■ **PROBLEM REQUIREMENTS**:
Starting at the line below that contains "This screenshot has height=138, width=135." and ending at the line that contains "The width and height of the screenshot is (593, 419).", retype each line exactly as it stands, but omit the pictures.

** GIVEN DATA follows **

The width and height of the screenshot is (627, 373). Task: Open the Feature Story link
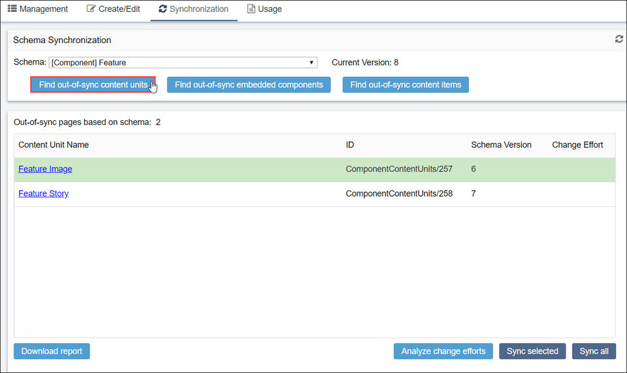(x=43, y=194)
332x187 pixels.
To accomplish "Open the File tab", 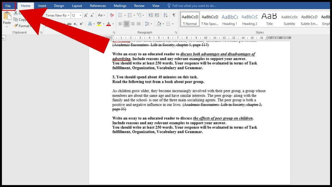I will pyautogui.click(x=8, y=6).
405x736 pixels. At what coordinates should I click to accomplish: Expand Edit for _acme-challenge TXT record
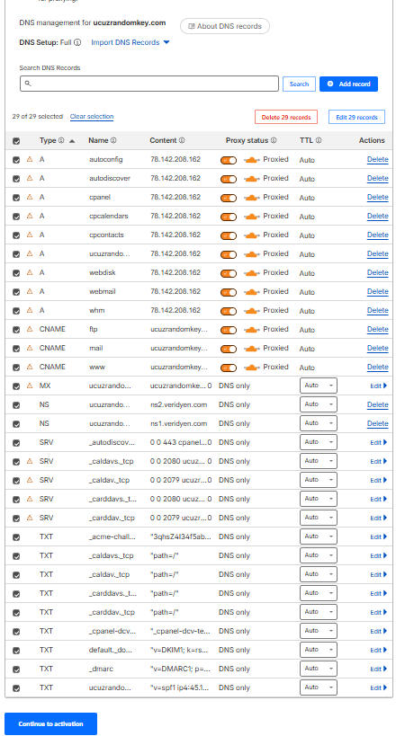click(379, 536)
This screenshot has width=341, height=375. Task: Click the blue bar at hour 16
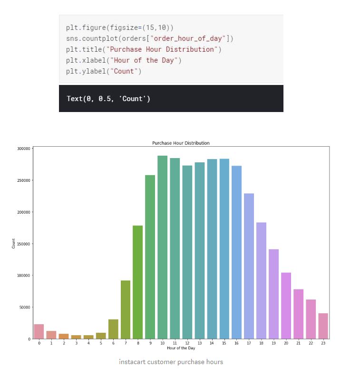pos(236,252)
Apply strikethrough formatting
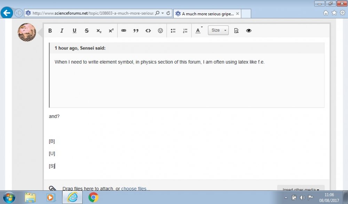This screenshot has height=204, width=348. (87, 31)
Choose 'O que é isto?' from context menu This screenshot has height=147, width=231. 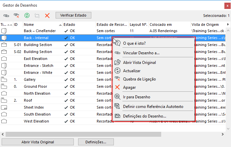[x=134, y=43]
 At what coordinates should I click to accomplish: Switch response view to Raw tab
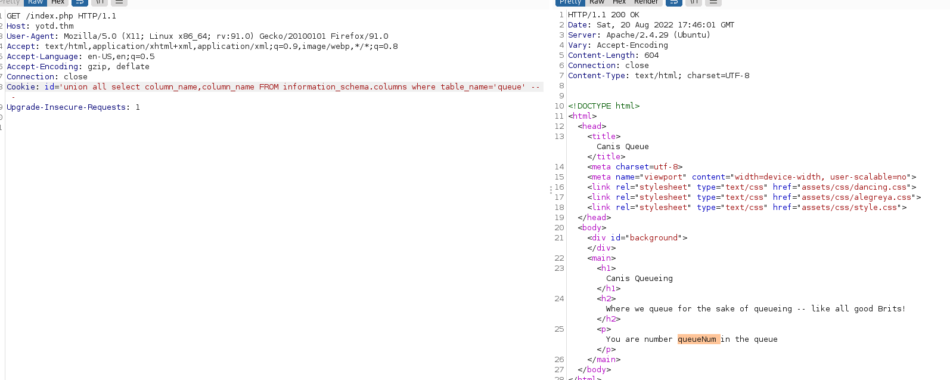(x=597, y=2)
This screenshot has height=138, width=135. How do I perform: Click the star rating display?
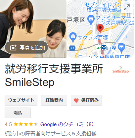(x=26, y=124)
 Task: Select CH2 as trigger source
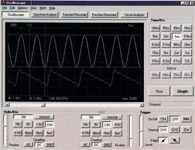tap(175, 130)
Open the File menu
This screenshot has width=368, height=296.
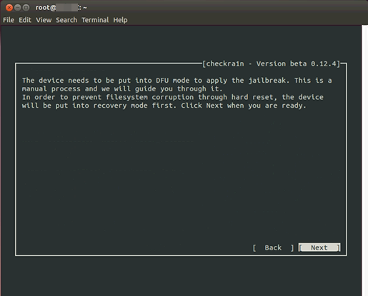point(9,20)
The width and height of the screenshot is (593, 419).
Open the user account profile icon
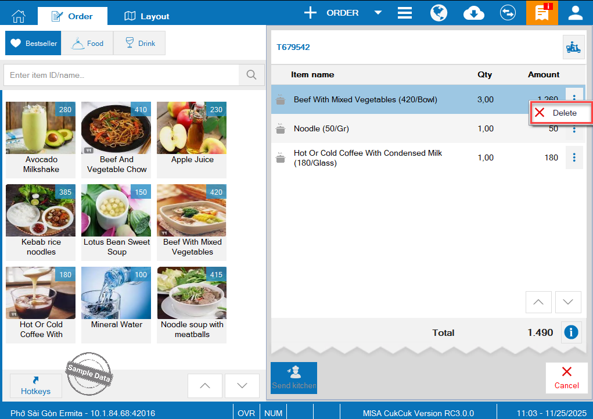tap(575, 13)
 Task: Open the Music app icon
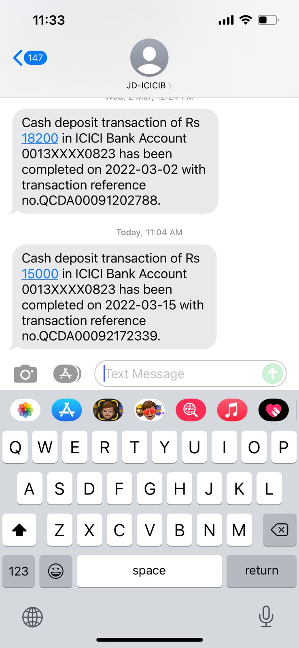click(232, 410)

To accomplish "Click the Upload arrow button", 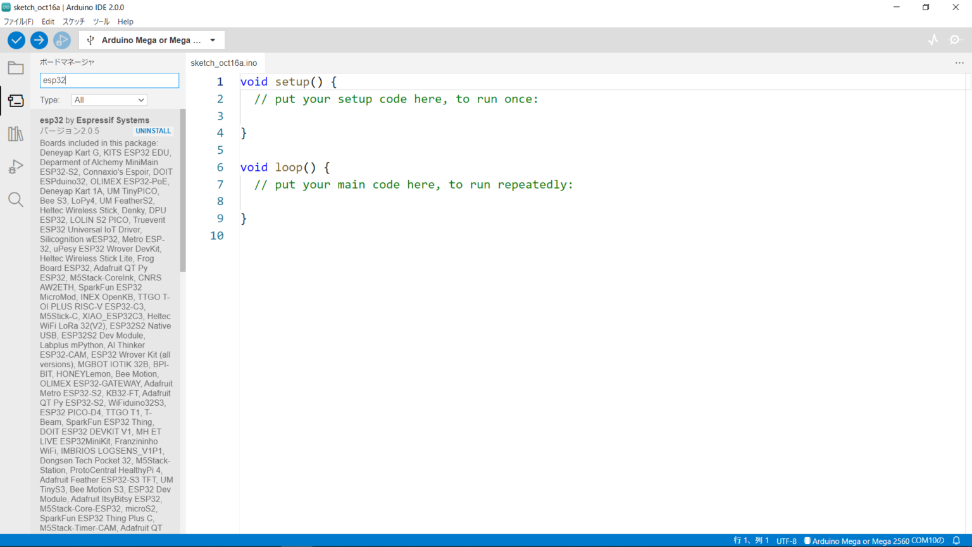I will click(39, 40).
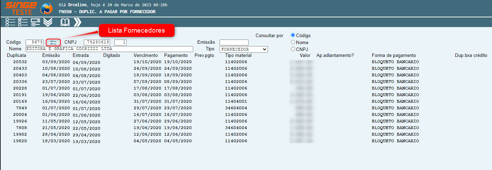Select the Código radio button

[x=293, y=35]
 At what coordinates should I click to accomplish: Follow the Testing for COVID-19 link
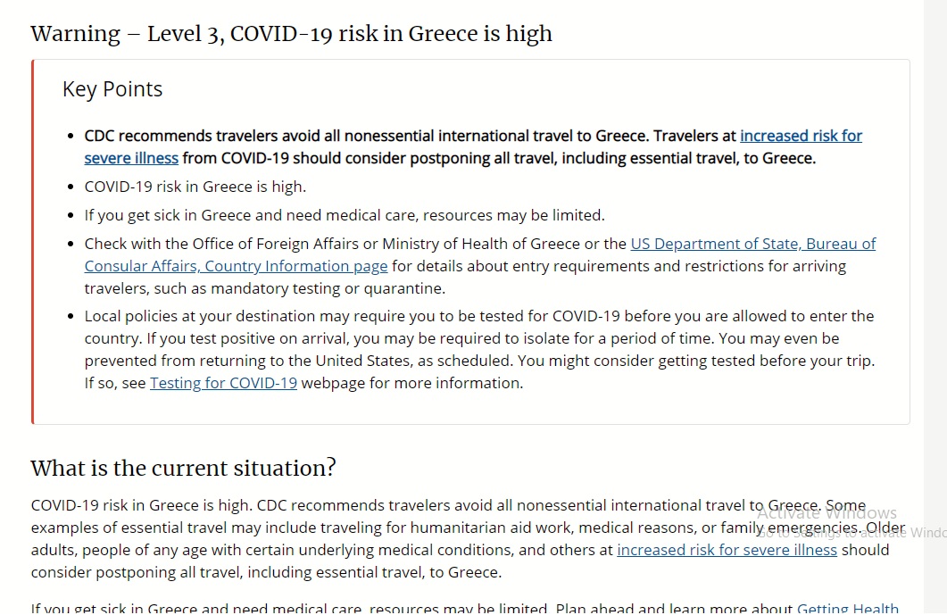tap(223, 384)
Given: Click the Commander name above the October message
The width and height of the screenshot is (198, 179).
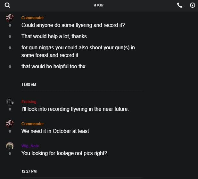Looking at the screenshot, I should [33, 124].
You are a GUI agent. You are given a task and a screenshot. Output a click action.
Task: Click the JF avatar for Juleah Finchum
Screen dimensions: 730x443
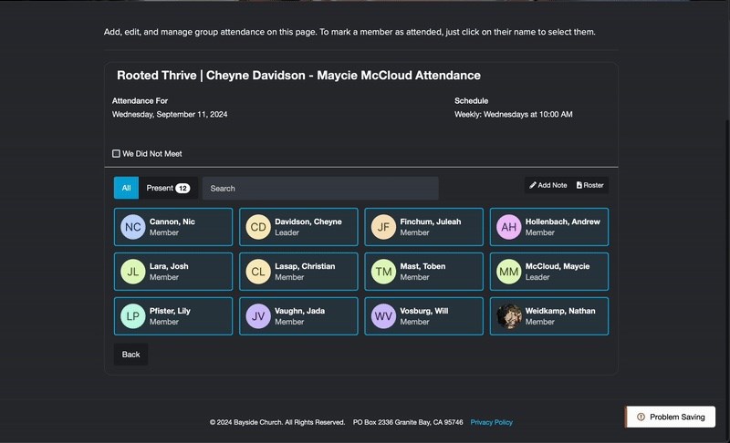click(x=383, y=227)
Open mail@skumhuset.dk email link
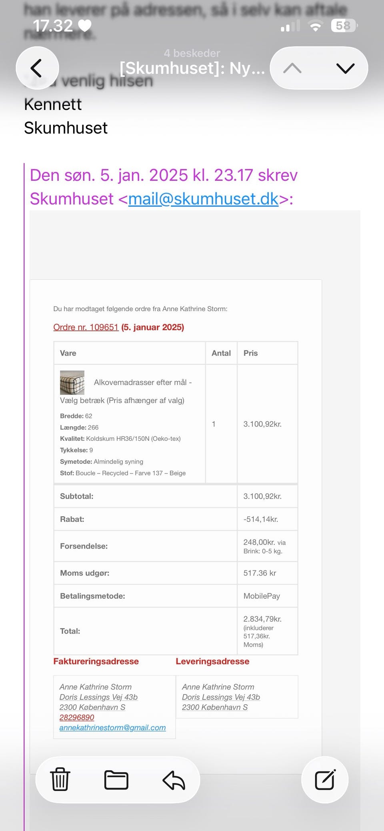The height and width of the screenshot is (831, 384). coord(203,199)
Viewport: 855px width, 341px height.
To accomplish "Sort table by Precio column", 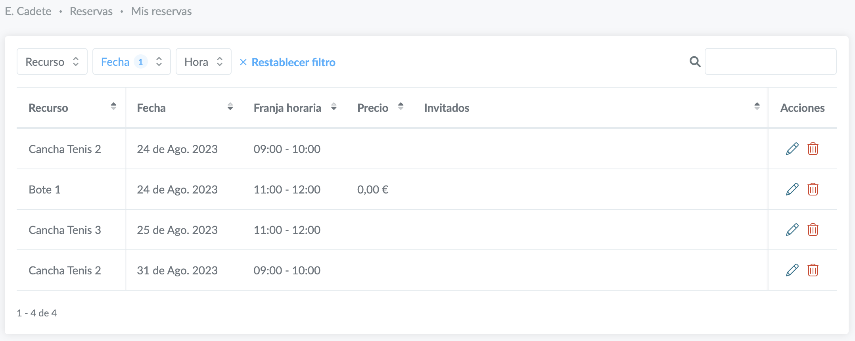I will coord(401,106).
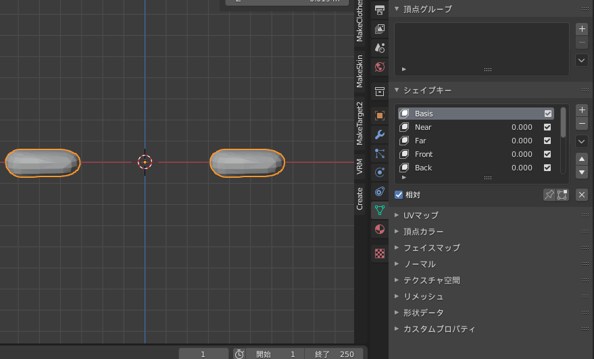Open the Modifier properties wrench tab
The width and height of the screenshot is (594, 359).
[380, 135]

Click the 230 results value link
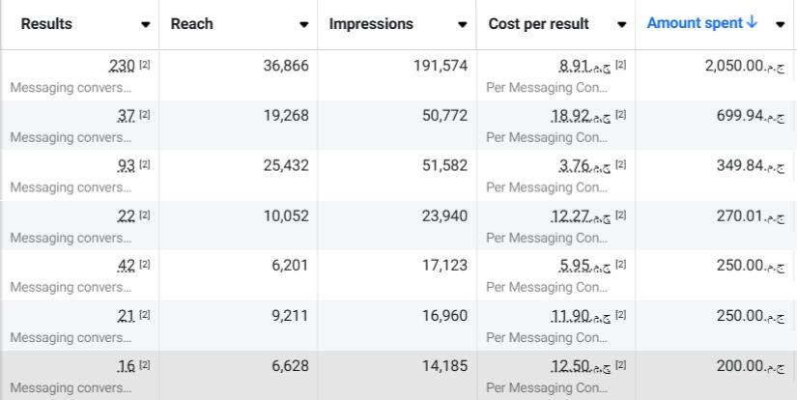pos(122,66)
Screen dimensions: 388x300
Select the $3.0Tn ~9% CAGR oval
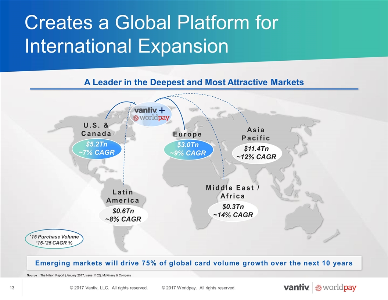coord(189,149)
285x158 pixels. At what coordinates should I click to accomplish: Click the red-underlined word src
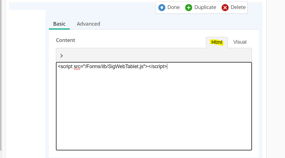77,67
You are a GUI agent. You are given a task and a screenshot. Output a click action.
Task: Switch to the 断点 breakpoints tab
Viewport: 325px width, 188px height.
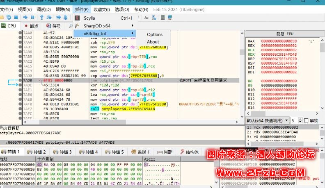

** End of GIVEN DATA **

■ **RESPONSE AREA**:
This screenshot has height=138, width=135. How do I perform: Click the star rating display?
(x=26, y=124)
 Task: Select CH2 as trigger source
tap(175, 130)
Open the File menu
This screenshot has width=368, height=296.
point(9,20)
The width and height of the screenshot is (593, 419).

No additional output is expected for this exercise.